The data stream may be cleansed in one example by removing non-semantic entities from the data stream because they do not comprise useful information in determining kind classifications (e.g., semantic context of data the user interacts with and/or generates). For example, advertisements, scripts, links, tags may not have semantic meaning and are therefore removed. Furthermore, the data stream may be normalized. Normalization allows feature extraction and/or other processing to operate on a single representation. For example, similar document types (e.g., e-mail, web page, PDF, etc.) may be normalized into a single representation.

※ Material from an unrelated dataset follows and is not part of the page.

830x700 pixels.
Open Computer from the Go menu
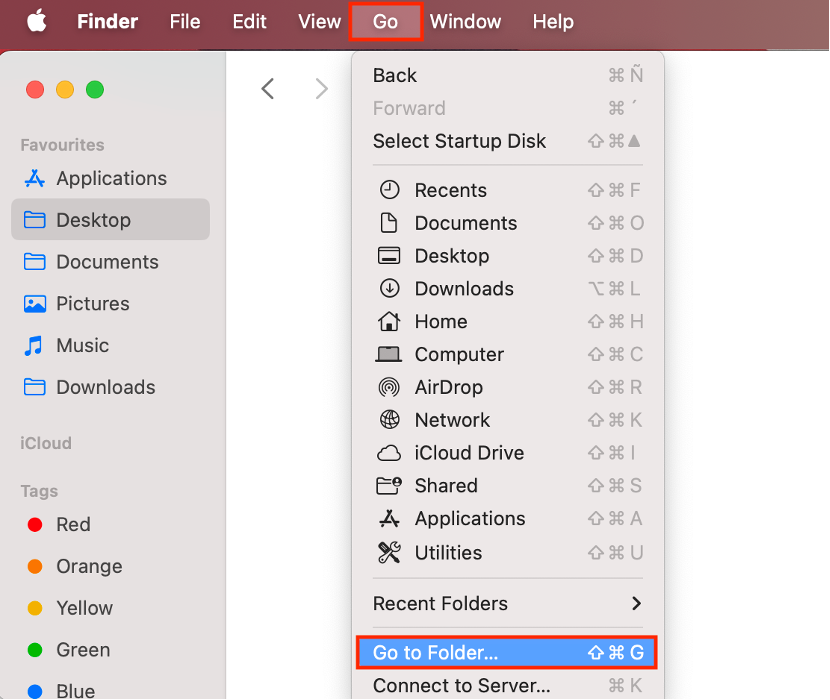(459, 354)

At 108, at least one feature from the data stream and/or the extracted metadata is extracted. In one example, a data stream may comprise text concerning Action, a movie produced by John. One feature may comprise the text “John produced the movie Action”. To create semantic meaning, the word “produced” may be used to determine that John is a producer of movies and that Action is a movie. Other features of a data stream comprising text may be headings, titles, paragraphs, tables, lists, recognized named entities, and/or recognized phrases. In another example, a data stream may comprise rectangular pixels of an image. Features of the data stream may be edges, a foreground, a background, color, recognized objects within the image (e.g., an ear, an eye, a nose, etc.). These features may be used to create semantic contextual meaning of the rectangular pixels. The features may be used to understand the data stream as an image of a face because a face image comprises the features of an ear, eye, and/or nose (e.g., via the used of facial/image recognition techniques). The image of a face may be used to create a kind classification.
At 110, at least one kind classification (e.g., semantic contextual information of the data stream) is created based upon at least one feature. A kind classification may comprise a confidence level of classification, a timestamp, and/or a data stream associated with the kind classification. Features are used to create kind classifications that comprise those features. Features may be selected and grouped based upon how useful or closely they represent a kind classification. This may help target a useful ontology. For example, text associated with an actor and text associated with a movie may be used to describe the relationship between them. In one example, a feature may comprise a title, “John wrote Apples to Apples”, of a webpage concerning book reviews. The structure of the title may be interpreted as “author” “wrote” “book”. One kind instance may be John as an author. Another kind instance may be Apples to Apples as a book. Kind classification facilitates the analysis, understanding, and/or organization of a user's interaction, thus additional information and/or guidance may be provided to the user based upon the kind classifications.
Because multiple kind classifications may be created based upon a data stream, duplicate kind classifications may be removed. For example, a data stream may comprise HTML of a website. The website may comprise two identical images of a shirt. A first kind classification and a second kind classification may be created based upon the images of the shirt. To avoid duplication, one of the kind classifications may be removed.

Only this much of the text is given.